Owing to circumstances over which he had no control Mr. Magness received a very limited education in his youth. When the war broke out he served a short time in the Confederate Army, and then took a trip to Texas, where he remained for some time. Returning, he was married in 1872 to Miss Savannah J. Hefner, a native of Georgia, and the daughter of Levi Hefner, who came to Marion County in 1868. Mrs. Magness died in 1890, leaving three children: Horace R., Bertie M. and Ottus H. In 1890 Mr. Magness married Miss Paralee Roland, daughter of Robert and Jane Roland, old settlers of Boone County, where Mrs. Magness was born.

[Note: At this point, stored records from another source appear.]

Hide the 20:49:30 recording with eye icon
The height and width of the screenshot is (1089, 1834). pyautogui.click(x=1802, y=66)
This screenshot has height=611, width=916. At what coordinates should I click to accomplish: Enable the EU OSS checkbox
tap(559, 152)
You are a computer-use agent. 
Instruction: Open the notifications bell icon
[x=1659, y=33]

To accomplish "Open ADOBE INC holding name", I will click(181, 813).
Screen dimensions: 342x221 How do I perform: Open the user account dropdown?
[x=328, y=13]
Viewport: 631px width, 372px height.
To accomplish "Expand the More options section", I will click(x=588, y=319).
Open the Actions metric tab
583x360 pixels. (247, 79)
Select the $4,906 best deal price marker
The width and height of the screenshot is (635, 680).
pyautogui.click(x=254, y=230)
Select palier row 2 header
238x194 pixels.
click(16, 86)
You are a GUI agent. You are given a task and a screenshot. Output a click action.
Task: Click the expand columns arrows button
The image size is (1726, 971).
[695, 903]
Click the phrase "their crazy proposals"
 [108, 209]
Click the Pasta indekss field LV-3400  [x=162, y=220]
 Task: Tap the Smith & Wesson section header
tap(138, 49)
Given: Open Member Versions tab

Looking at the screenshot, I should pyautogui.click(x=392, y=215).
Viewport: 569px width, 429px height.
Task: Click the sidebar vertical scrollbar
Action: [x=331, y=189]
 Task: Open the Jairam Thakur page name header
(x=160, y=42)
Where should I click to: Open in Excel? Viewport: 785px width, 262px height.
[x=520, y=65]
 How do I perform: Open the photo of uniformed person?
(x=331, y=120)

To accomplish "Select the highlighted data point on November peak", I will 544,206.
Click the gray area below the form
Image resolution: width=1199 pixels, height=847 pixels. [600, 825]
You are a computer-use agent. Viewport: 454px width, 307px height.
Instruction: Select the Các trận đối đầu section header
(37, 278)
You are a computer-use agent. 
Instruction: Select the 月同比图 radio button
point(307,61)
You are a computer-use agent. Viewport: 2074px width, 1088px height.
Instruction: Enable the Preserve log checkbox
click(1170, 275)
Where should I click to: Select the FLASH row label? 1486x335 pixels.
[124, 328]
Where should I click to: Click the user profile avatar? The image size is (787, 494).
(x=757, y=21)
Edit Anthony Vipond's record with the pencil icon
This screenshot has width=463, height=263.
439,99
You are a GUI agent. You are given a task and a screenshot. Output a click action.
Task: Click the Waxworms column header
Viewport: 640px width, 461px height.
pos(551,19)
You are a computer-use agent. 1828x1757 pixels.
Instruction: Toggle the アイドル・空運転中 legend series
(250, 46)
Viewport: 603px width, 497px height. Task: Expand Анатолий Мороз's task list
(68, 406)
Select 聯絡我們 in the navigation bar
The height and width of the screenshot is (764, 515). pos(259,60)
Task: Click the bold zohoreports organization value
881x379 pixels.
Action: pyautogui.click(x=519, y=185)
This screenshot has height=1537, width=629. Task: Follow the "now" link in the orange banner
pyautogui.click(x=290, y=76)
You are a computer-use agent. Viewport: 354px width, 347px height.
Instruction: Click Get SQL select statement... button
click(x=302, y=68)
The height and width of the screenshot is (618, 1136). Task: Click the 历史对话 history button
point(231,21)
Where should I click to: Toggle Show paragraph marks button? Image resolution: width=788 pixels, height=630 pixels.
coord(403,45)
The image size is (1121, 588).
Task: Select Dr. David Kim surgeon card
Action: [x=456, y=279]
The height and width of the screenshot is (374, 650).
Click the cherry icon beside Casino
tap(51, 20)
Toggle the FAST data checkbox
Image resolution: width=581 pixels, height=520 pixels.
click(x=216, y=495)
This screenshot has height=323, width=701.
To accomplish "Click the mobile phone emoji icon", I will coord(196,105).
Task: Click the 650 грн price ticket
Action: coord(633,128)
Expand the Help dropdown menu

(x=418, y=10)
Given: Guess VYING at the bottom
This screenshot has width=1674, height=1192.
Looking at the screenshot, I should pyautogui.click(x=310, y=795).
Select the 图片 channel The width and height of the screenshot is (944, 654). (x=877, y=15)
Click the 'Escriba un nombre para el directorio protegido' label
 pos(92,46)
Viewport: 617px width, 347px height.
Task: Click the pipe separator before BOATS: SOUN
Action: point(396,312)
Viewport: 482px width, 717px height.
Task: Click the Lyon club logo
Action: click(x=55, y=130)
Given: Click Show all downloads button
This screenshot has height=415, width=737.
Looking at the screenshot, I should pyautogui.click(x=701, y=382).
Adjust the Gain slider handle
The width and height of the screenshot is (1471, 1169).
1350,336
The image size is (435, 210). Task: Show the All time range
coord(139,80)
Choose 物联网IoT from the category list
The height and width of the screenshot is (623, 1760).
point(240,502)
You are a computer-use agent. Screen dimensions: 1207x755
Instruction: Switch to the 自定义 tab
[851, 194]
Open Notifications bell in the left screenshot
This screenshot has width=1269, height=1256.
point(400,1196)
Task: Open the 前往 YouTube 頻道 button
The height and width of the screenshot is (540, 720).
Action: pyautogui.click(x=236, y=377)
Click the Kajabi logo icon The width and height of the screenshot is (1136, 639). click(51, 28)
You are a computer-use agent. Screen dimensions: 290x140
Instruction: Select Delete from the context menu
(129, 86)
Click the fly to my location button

In the year 1853 Mr. Magness began merchandising at Powell, Marion County, and six years later moved to Lead Hill, where he had a thriving business until 1880. He then moved to Western Grove, where he farmed for eight years, and then the present firm was established. This is the strongest mercantile firm in the county, and one of the most prosperous in northwest Arkansas. Mr. Magness is a thoroughgoing and live business man, and all his enterprises meet with success. During the year 1893 the firm’s sales amounted to over $35,000, and thus far this season has handled 535 bales of cotton. Mr. Magness has full charge of the business, as Messrs. Cantrell and Pumphrey are established at Lead Hill. He resides one-half mile north of town, where he has a fine farm of 148 acres, well improved and well stocked. He started in business in 1870 with $250, and his success is due to his energy, perseverance and good management. He is a member of the Christian Church, as was also his first wife, but the present wife holds membership in the Methodist Church. In politics he is a Democrat.


A Reminiscent History of the Ozark Region: comprising a condensed general history, a brief descriptive history of each county, and numerous biographical sketches of prominent citizens of such counties. Chicago: Goodspeed Brothers Publishers. 1894.